The intrinsic value of AI in Medicine
There is no doubt that AI is going to have a big impact in clinical medicine, but their definitive role is going to be directly linked to the vision of utility for patients and providers. We have had in the last years some examples of the implication of the computation development in the field of prognosis and therapeutic in cancer, and now we are able to detect a mutation in a cancer cell from a patient and, after searching in a big database, to select a specific drug associated with the mutation detected. Also, the implications about prognosis are clear, widening the landscape of several diseases grouped inside the same name, as we know now in breast cancer.
But, what can we say about the application of AI in the clinical diagnosis in the daily practice? To give a proper answer to this question we have to expose two important characteristics of the diagnostic process: the question of the cognitive biases and the uncertainty environment where a clinician works.

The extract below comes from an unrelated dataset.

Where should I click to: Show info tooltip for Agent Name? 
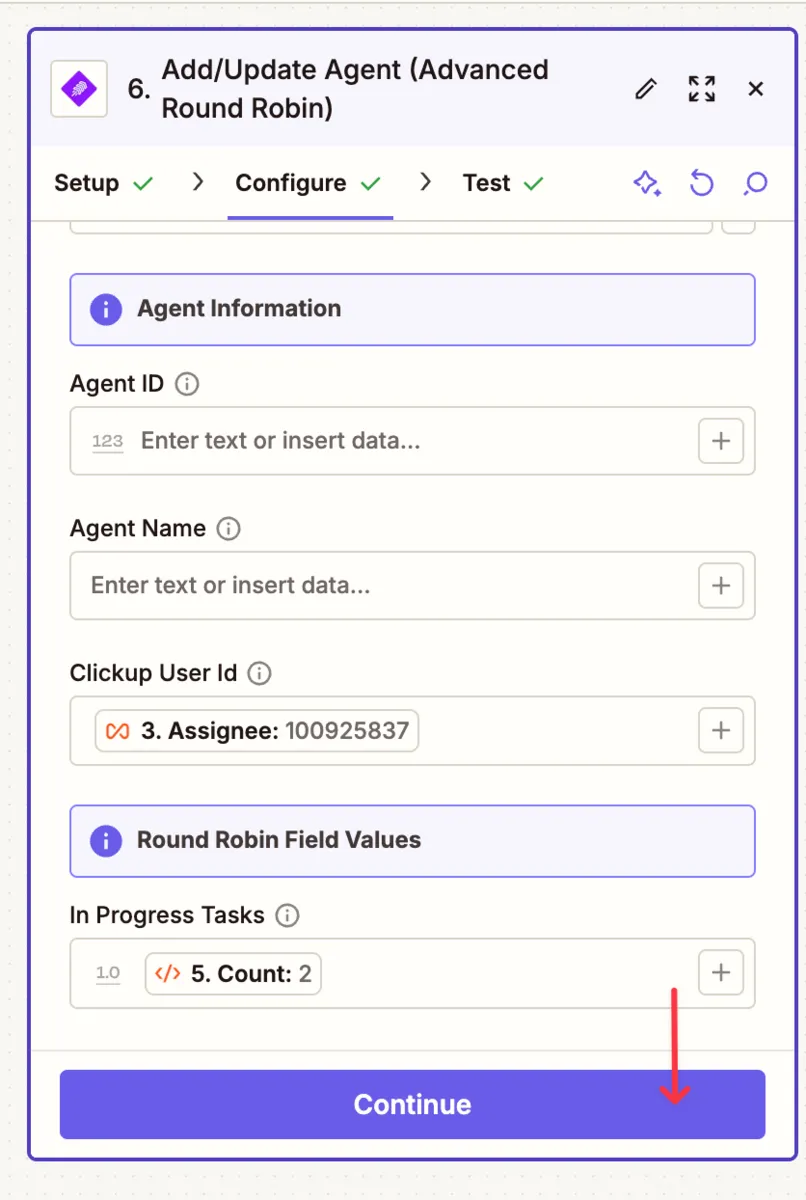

We really don´t know if the AI will have a positive impact on the reduction of cognitive biases, but probably there is not going to be an absolute reduction of them, because in a way the role of the person searching for information and the discrimination and decision after considering the available information is going to be under a human with his or her knowledge, emotions and personality.

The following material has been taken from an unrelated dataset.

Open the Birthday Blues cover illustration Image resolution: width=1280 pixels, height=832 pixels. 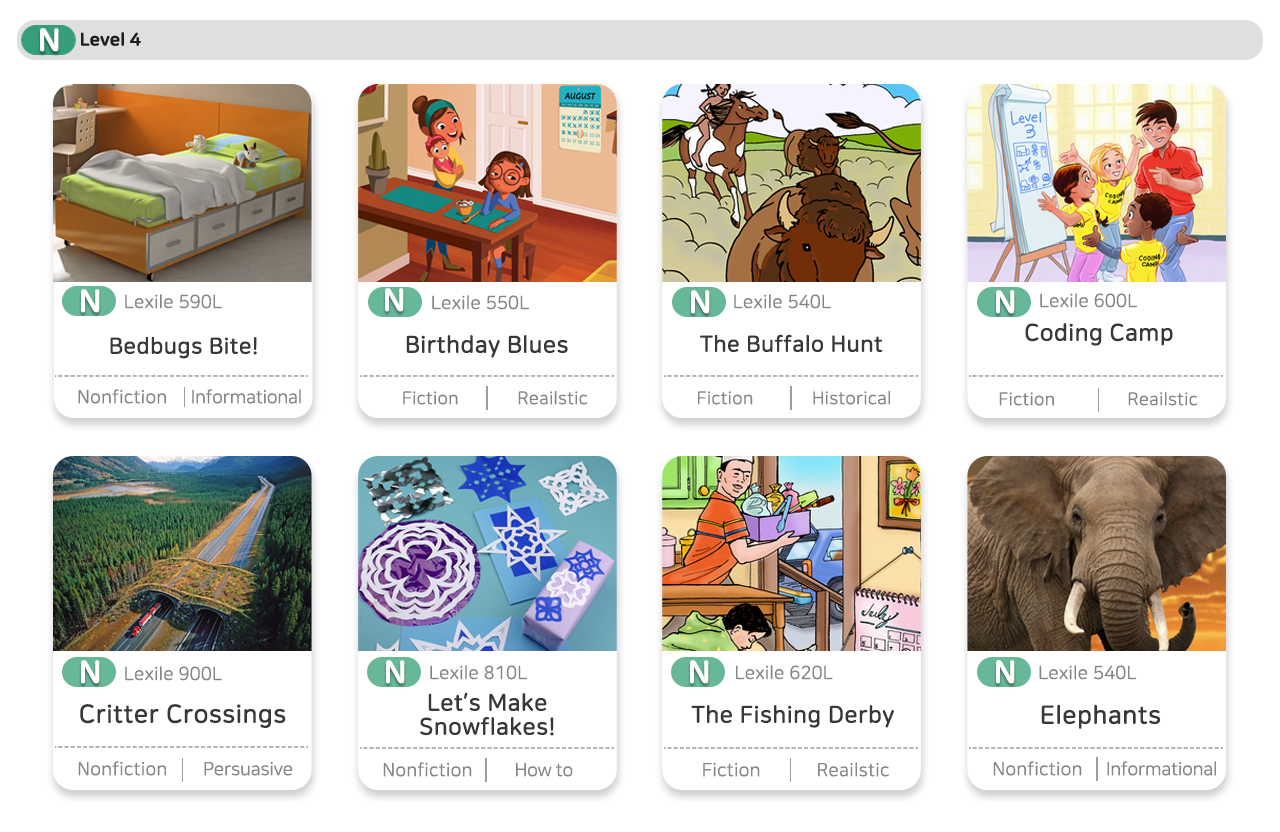[x=487, y=183]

Another situation is the question of uncertainty. This “quality” of the diagnostic process is associated to the amount of the diseases classified until now in Medicine, more than a 10.000, and also because entities different in etiology and prognosis can share the same signs and symptoms. Here, the Artificial Intelligence can have and important role, helping providers to increase the differential diagnosis, and even to disentangle particular data of every disease, not only in the way they appeared in the clinic, but also detecting small and definitive differences in the laboratory tests and even in the pathology assessment. But, as we say at the beginning, the search of data , and the application must be accessible, easy and generalized in the real clinical practice.
Conclusion
Artificial Intelligence, in different applications, is present already in the clinical world, incorporated into the radiology software, rules of decision in cancer, patient safety in surgery, but their role is going to be expanded very fast. I think two main areas in Medicine should be prioritized, the Emergency Department and the General Medicine Centers, two basic pillars today of the activity of the modern medicine.